__What is expected__.
For this exercise, return exactly the lines of the material below that begin at the one with "Click the empty" and stop after the one with "This screenshot has height=639, width=640.".

__Data for analysis__.
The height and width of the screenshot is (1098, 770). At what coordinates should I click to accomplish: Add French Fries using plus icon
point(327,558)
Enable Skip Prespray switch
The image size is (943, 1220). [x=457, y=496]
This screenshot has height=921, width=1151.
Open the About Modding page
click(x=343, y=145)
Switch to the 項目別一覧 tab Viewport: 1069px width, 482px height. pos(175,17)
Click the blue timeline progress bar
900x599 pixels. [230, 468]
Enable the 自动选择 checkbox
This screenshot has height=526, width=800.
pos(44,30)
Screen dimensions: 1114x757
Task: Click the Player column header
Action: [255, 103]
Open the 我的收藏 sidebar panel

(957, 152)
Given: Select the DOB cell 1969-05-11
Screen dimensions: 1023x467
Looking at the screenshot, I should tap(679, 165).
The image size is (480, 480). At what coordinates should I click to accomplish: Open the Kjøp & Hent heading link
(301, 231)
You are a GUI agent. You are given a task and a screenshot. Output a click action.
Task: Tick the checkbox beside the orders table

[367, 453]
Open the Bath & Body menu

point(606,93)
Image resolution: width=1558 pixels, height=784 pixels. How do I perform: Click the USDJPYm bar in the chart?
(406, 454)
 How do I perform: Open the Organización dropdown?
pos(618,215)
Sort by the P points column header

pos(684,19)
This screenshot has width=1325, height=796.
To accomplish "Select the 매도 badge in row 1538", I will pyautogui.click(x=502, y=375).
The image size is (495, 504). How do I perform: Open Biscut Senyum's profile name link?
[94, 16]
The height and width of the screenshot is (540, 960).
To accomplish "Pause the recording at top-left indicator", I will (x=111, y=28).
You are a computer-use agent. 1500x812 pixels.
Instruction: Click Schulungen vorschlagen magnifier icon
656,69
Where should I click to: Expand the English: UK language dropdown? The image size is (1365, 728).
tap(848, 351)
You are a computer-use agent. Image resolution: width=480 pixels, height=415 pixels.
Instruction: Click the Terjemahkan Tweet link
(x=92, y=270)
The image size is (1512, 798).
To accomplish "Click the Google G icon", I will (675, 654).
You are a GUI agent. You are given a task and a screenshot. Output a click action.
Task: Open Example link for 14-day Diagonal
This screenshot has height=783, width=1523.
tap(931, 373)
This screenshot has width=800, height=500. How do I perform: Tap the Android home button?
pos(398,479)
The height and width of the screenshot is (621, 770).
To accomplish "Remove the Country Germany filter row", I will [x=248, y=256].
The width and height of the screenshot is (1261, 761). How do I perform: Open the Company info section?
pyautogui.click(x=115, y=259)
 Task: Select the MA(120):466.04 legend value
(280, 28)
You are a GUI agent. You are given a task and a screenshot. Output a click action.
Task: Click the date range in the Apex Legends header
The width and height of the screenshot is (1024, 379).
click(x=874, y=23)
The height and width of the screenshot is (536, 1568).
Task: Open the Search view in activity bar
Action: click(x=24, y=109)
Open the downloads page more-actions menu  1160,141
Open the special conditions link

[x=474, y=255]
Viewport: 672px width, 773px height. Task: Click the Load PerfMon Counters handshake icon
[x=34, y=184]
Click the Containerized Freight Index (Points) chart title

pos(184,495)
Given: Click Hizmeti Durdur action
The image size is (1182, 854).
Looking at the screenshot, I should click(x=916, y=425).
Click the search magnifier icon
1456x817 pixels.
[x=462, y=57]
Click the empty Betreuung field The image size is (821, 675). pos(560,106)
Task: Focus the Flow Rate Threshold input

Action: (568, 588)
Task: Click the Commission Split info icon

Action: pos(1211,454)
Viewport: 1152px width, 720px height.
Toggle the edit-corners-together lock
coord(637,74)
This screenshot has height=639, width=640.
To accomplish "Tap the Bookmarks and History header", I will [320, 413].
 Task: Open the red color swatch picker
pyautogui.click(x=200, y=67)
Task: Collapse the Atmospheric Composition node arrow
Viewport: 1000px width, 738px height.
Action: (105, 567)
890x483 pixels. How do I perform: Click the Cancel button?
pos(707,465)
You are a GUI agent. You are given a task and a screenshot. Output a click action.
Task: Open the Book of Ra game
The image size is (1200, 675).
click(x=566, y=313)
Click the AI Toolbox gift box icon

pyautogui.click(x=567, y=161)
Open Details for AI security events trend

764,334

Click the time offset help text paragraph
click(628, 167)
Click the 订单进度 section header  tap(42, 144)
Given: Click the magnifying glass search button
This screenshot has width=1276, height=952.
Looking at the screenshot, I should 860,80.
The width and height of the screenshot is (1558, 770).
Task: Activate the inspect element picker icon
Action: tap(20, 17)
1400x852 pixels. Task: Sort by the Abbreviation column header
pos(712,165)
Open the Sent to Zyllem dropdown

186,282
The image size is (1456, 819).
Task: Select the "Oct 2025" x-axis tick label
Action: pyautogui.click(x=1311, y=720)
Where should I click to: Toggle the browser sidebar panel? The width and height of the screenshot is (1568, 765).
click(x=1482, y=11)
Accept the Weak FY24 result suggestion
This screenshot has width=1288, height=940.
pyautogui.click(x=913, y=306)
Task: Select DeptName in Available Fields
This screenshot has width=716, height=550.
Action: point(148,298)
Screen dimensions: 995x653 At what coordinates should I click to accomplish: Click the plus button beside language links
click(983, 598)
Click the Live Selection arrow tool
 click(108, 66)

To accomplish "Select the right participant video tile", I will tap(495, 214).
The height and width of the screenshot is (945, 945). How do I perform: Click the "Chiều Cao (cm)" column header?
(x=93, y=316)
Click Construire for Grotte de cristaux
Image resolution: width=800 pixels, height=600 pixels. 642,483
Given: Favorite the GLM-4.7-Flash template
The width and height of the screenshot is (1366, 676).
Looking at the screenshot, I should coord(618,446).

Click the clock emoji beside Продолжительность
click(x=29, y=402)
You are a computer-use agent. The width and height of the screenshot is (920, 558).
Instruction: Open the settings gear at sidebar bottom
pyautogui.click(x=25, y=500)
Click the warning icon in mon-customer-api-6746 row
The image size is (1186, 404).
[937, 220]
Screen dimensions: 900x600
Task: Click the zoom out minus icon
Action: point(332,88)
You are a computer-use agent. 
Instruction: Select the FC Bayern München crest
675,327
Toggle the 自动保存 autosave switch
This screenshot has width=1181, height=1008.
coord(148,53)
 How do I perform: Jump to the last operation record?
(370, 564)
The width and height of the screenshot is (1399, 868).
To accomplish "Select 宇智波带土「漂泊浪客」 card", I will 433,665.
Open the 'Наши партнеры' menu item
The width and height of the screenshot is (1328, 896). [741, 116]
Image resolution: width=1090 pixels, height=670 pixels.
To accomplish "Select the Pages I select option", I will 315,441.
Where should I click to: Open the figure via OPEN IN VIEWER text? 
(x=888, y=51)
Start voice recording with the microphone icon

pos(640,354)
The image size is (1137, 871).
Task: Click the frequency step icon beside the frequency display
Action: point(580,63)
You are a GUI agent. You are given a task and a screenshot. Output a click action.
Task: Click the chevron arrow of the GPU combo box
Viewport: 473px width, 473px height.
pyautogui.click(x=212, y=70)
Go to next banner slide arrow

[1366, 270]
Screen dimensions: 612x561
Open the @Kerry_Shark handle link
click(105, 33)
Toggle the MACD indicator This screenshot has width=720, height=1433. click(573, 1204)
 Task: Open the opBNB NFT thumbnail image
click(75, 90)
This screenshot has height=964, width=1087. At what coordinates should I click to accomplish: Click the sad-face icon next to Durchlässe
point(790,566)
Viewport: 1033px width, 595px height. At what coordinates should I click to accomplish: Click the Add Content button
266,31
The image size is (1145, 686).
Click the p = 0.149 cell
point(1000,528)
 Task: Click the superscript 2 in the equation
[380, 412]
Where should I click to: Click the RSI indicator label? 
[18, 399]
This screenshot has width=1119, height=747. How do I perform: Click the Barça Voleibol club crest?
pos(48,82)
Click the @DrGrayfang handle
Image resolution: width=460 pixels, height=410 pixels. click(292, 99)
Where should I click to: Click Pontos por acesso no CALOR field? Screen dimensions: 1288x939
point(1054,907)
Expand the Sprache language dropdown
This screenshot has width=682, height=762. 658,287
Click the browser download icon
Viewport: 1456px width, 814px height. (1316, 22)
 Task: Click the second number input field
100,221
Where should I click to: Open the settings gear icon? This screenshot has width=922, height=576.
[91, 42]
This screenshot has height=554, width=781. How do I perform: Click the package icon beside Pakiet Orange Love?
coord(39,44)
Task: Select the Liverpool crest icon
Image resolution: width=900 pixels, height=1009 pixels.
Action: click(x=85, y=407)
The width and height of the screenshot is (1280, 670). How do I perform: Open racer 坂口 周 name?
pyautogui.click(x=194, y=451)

__Result for this task__.
Click the empty Betreuung field The image size is (821, 675). pos(560,106)
Task: Focus the Flow Rate Threshold input

Action: (568, 588)
Task: Click the Commission Split info icon

Action: pos(1211,454)
Viewport: 1152px width, 720px height.
Toggle the edit-corners-together lock
coord(637,74)
This screenshot has height=639, width=640.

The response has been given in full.